Vanya nodded, settling deeper onto the chaise, enjoying the absence of the ache in his bones. “In my chai.”
“Tell us.”
Vanya did, leaving nothing out. He was meticulous in his recollection, and Soren loomed large over the past few days of memories.
Zakariya studied him across the food and cold wine between them, expression impossible to read. “Wardens are outside our laws. This debt you owe can be forgotten.”
“Iwill remember, and I will not owe him,” Vanya said sharply. “He deserves more than my thanks. I would be dead without Soren’s help.”
And he knew that Soren should not have technically interfered at all, but the warden hadn’t known at the time it was Vanya in that train carriage. The revenants had been enough to draw his attention and keep him there, giving aid and unknowingly indebting Vanya to him.
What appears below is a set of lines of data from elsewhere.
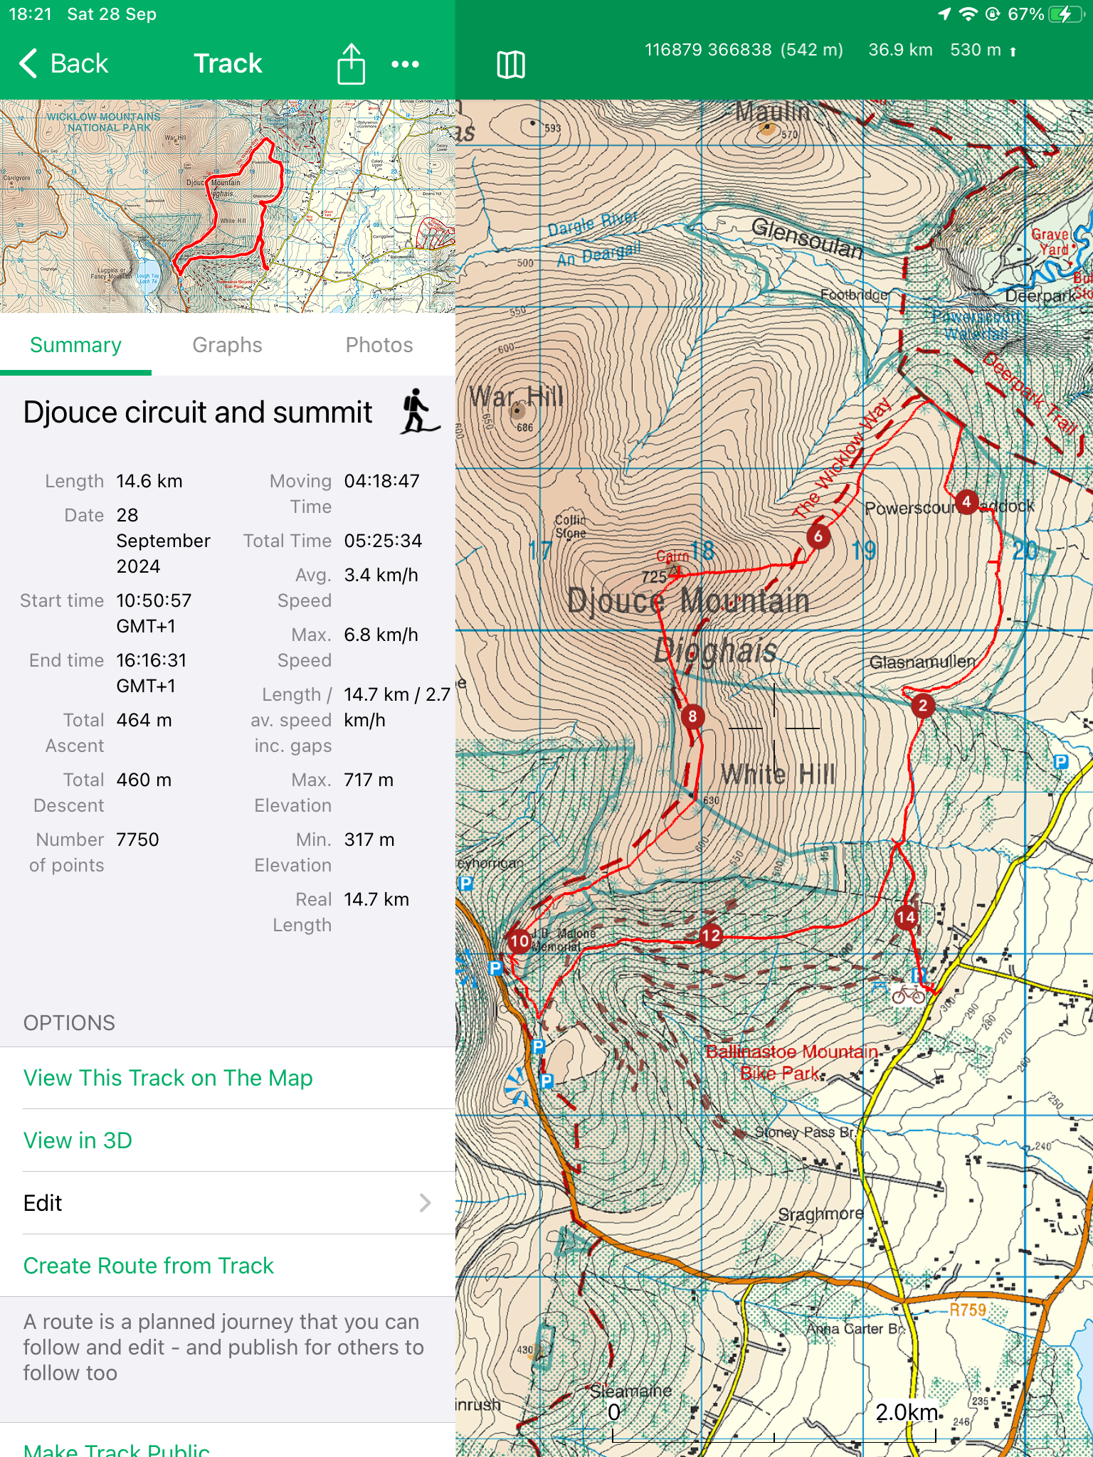The image size is (1093, 1457).
Task: Tap the GPS location arrow in status bar
Action: click(x=944, y=14)
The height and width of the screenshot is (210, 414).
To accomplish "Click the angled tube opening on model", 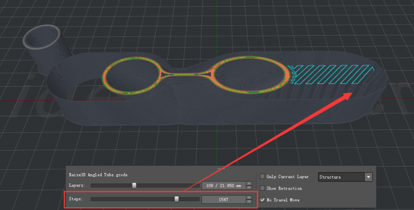I will (42, 37).
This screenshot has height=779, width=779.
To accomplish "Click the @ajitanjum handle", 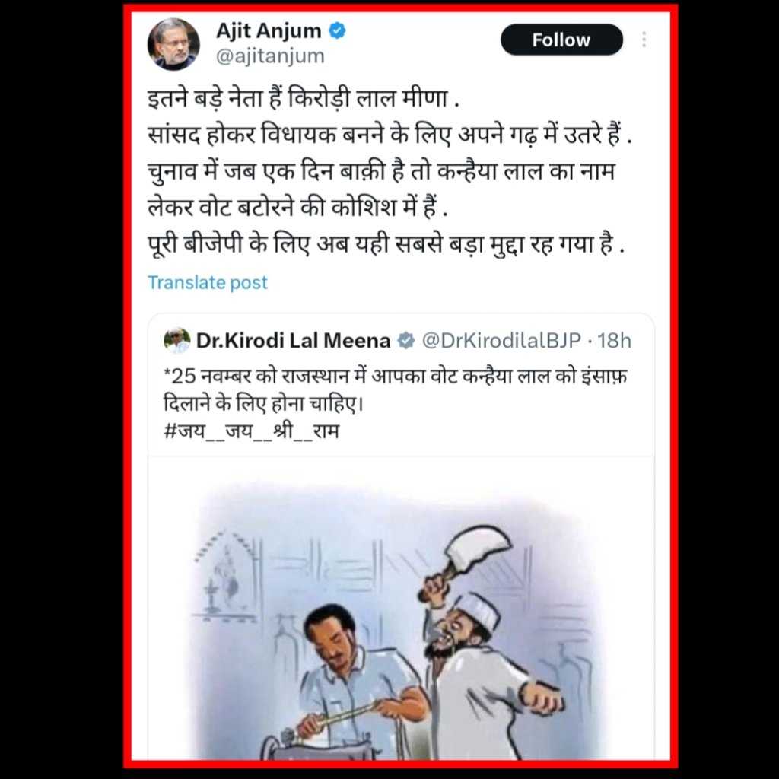I will 270,56.
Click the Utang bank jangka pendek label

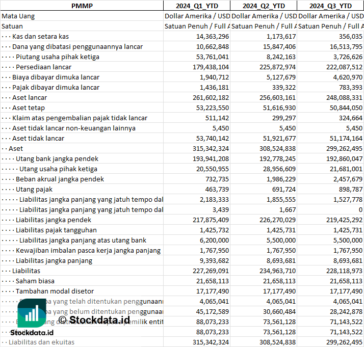coord(57,158)
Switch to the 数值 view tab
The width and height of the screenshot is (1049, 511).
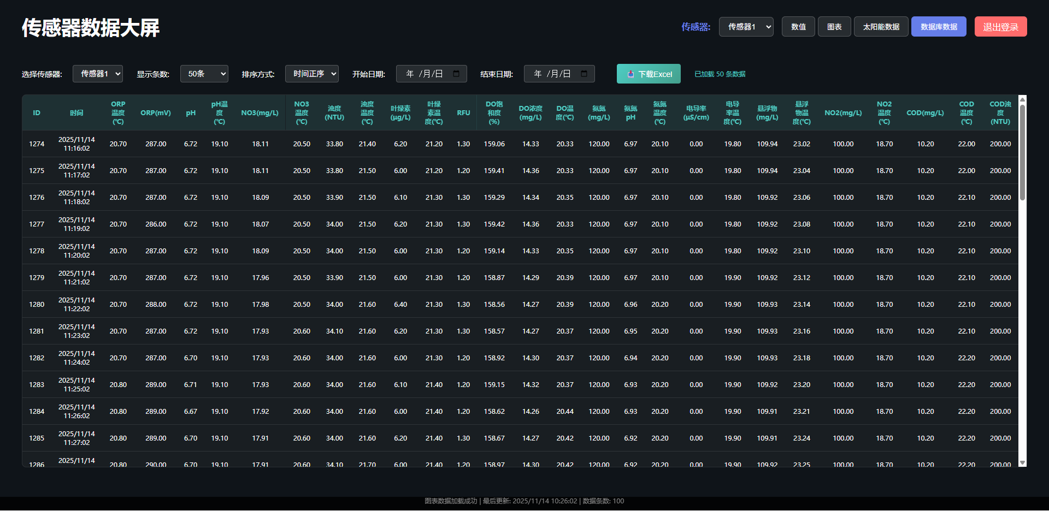click(798, 27)
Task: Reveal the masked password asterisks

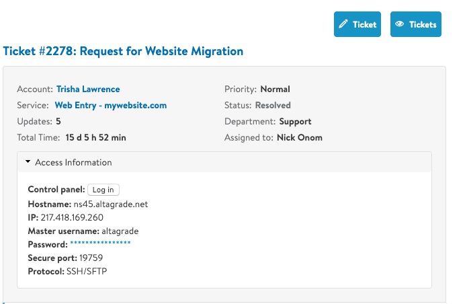Action: click(x=100, y=243)
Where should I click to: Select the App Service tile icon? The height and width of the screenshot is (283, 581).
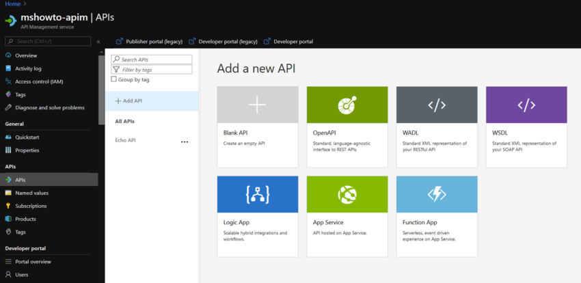pos(347,194)
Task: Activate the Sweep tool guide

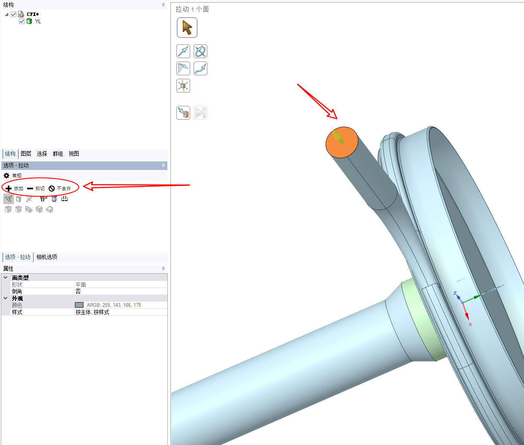Action: tap(200, 68)
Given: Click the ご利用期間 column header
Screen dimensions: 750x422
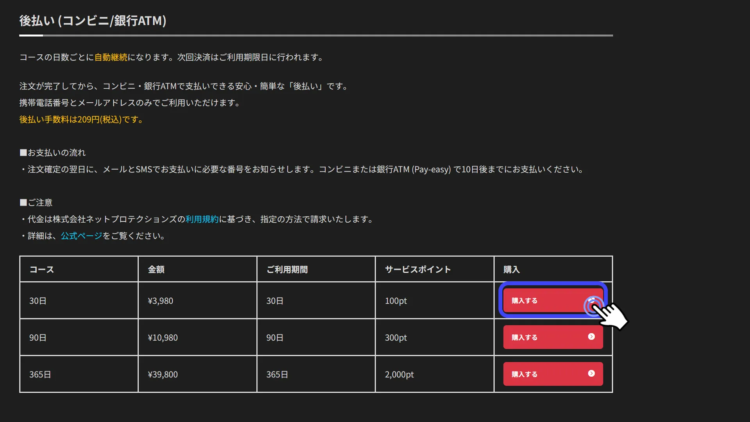Looking at the screenshot, I should [287, 270].
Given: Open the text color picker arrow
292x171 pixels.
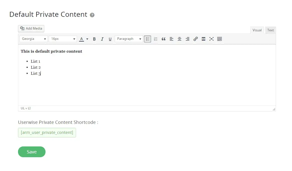Looking at the screenshot, I should [x=87, y=39].
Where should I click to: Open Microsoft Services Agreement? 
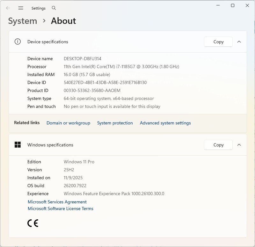pos(57,202)
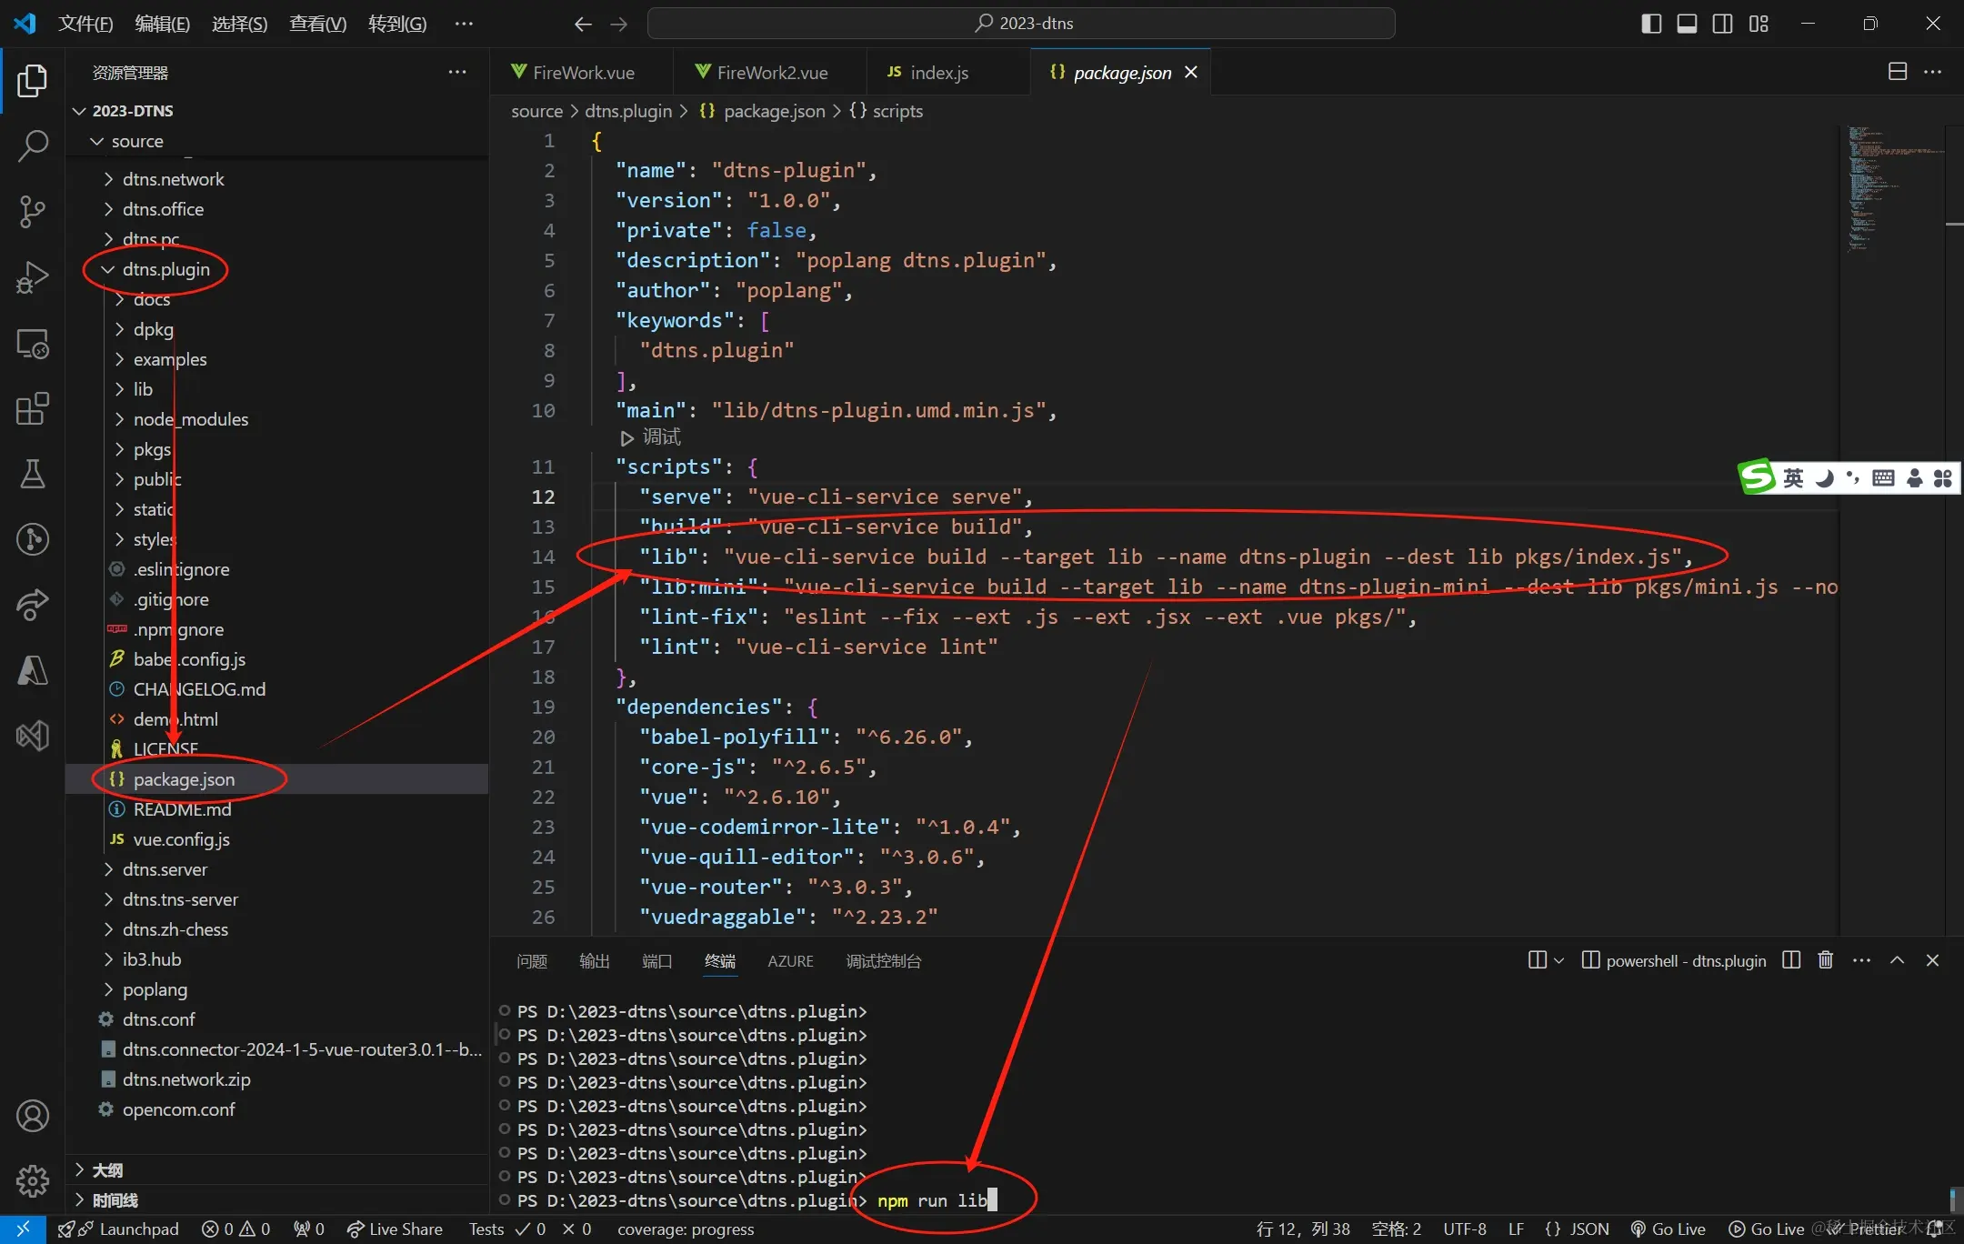Open the 输出 panel tab
1964x1244 pixels.
[x=594, y=961]
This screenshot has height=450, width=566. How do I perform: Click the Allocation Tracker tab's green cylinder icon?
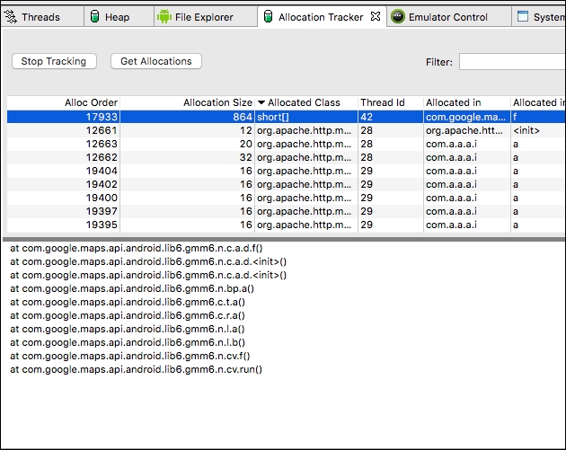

“Your life is priceless to me. If it was a House who had aided you, it would cripple ours.”
“Then we are lucky it was only a House that tried to murder me.”
Zakariya sighed before reaching for a glass of the cold red wine. “The marriage contract was void upon your death. We will need to inform the barristers they must revive it.”
“We cannot be certain the House of Kimathi had no hand in this travesty,” Taye warned.
“The train and all evidence was burned with starfire. A pity, that, but I would have made the same decision if quiet killer was on my tongue.” His mother’s gaze cut his way. “But an heir must be secured, and this will allow us some measure of control over that gods-forsaken House.”
Vanya inclined his head at his parents. “I will abide by your will.”